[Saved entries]

"""

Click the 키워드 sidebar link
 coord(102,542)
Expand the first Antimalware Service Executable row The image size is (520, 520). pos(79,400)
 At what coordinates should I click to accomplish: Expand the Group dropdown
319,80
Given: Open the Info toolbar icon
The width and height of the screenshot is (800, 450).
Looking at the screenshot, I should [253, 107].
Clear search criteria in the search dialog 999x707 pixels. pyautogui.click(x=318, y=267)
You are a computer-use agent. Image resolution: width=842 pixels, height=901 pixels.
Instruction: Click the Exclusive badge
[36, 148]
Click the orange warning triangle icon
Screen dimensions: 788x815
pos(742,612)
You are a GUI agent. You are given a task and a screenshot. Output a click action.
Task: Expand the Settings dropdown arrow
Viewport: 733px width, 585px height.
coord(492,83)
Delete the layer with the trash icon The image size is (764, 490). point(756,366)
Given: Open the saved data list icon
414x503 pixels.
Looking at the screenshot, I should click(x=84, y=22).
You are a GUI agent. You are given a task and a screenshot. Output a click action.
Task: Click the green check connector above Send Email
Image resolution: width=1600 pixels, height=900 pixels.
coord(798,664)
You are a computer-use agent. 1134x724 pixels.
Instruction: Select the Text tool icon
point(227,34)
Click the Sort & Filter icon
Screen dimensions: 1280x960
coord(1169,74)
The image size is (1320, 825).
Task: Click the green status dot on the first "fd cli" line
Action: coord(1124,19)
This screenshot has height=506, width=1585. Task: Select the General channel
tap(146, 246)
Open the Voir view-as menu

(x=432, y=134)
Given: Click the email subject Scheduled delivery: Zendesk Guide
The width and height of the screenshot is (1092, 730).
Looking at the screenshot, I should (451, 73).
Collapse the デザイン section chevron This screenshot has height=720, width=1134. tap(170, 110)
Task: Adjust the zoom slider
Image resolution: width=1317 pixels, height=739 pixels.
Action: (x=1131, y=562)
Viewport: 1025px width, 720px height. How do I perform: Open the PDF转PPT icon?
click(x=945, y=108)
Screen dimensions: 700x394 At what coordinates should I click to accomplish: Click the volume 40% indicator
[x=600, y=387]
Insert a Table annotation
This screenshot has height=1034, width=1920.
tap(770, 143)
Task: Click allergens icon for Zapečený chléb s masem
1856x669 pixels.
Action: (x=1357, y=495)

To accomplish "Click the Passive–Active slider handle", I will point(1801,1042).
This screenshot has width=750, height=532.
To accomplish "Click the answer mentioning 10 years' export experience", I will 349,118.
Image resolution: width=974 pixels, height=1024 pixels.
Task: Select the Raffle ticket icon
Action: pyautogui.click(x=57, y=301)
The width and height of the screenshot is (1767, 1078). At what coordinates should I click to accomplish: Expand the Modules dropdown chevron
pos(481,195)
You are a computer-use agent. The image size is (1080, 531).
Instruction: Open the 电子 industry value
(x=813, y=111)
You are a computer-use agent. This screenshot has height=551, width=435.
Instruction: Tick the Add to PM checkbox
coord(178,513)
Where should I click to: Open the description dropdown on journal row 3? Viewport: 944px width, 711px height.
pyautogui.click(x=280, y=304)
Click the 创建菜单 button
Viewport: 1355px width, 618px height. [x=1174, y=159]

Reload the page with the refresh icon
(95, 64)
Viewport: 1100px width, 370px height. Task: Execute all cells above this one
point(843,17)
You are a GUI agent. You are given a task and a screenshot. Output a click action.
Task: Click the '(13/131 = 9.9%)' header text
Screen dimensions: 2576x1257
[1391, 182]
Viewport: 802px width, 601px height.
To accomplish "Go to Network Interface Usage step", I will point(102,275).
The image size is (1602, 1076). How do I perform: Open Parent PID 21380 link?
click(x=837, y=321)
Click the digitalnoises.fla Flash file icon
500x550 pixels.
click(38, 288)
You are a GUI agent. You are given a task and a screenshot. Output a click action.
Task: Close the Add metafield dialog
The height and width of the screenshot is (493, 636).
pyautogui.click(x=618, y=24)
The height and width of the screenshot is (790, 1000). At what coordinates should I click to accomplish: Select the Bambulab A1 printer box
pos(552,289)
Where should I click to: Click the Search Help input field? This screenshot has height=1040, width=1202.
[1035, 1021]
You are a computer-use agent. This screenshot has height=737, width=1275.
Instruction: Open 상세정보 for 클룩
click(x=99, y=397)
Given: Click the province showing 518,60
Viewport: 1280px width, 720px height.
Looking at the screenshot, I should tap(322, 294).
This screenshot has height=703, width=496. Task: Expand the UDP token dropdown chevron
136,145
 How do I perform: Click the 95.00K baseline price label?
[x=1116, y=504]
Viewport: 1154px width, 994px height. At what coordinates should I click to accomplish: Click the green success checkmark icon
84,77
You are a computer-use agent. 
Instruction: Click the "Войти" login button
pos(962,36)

"""

Among the lines of the data above, find those with the word "slider" and show them.

Task: Adjust the zoom slider
To accomplish "Click the Passive–Active slider handle", I will point(1801,1042).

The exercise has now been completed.